Compatibility Statement
This library cannot yet guarantee 100% compatibility with all OpenAI compatible interfaces (although compatibility can be improved as much as possible through compatibility configurations, differences may still exist). If there is an official or community-maintained integration class for the target model, please use it first. If you encounter compatibility issues, feel free to open an issue in the GitHub repository.
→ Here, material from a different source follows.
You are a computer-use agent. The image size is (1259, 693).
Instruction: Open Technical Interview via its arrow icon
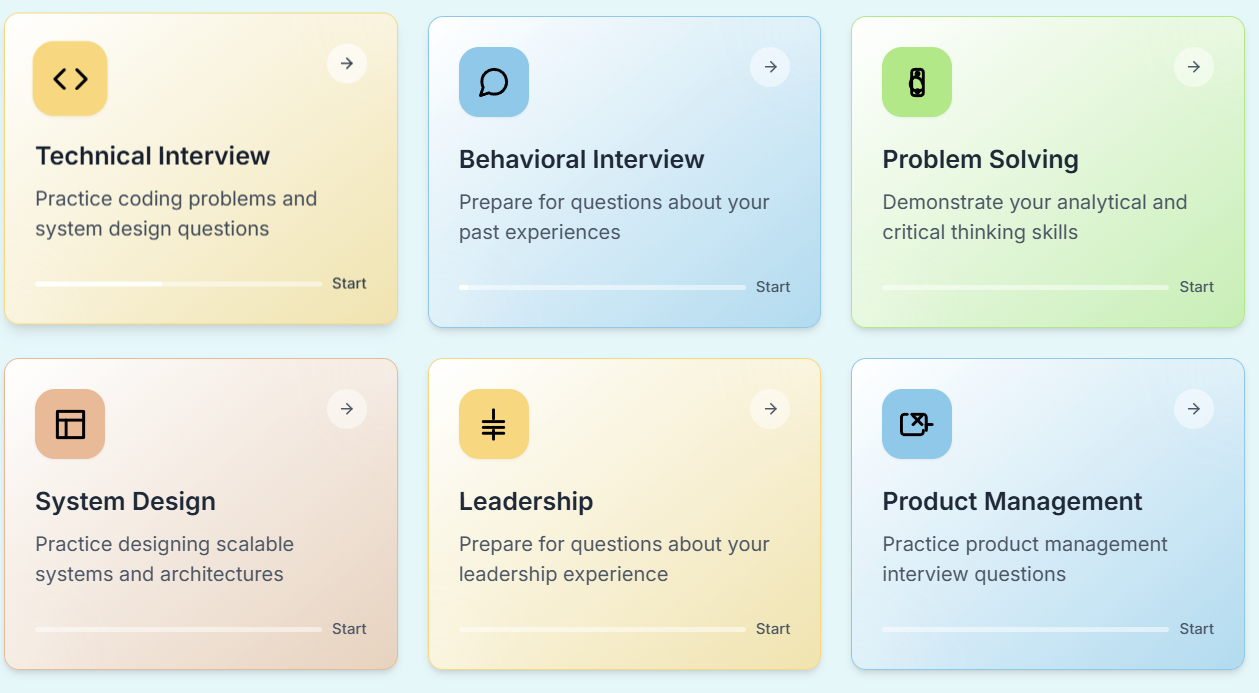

Taking OpenRouter as an example, although it provides an OpenAI compatible interface, there are multiple compatibility differences; LangChain official has launched ChatOpenRouter, it is recommended to use that class directly to access OpenRouter.
Performance Notes
This function uses pydantic's create_model at the underlying level to create chat model classes, which incurs a certain performance overhead. In addition, create_openai_compatible_model uses a global dictionary to record the profiles of each model provider. To avoid multi-threading concurrency issues, it is recommended to create integration classes during the project startup phase and avoid dynamic creation later.
Best Practices
When integrating chat model providers with OpenAI compatible APIs, you can directly use ChatOpenAI from langchain-openai and point to your provider service via base_url and api_key. This method is simple and direct, suitable for simple scenarios (especially when using standard chat models rather than reasoning models).
However, there are the following issues:
-
Cannot display the chain of thought of unofficial OpenAI reasoning models (i.e., content returned by
reasoning_content/reasoning) -
Does not support
videotype content_block -
Low coverage rate of default structured output strategies
When you encounter the above problems, you can use the OpenAI compatible integration class provided by this library for adaptation.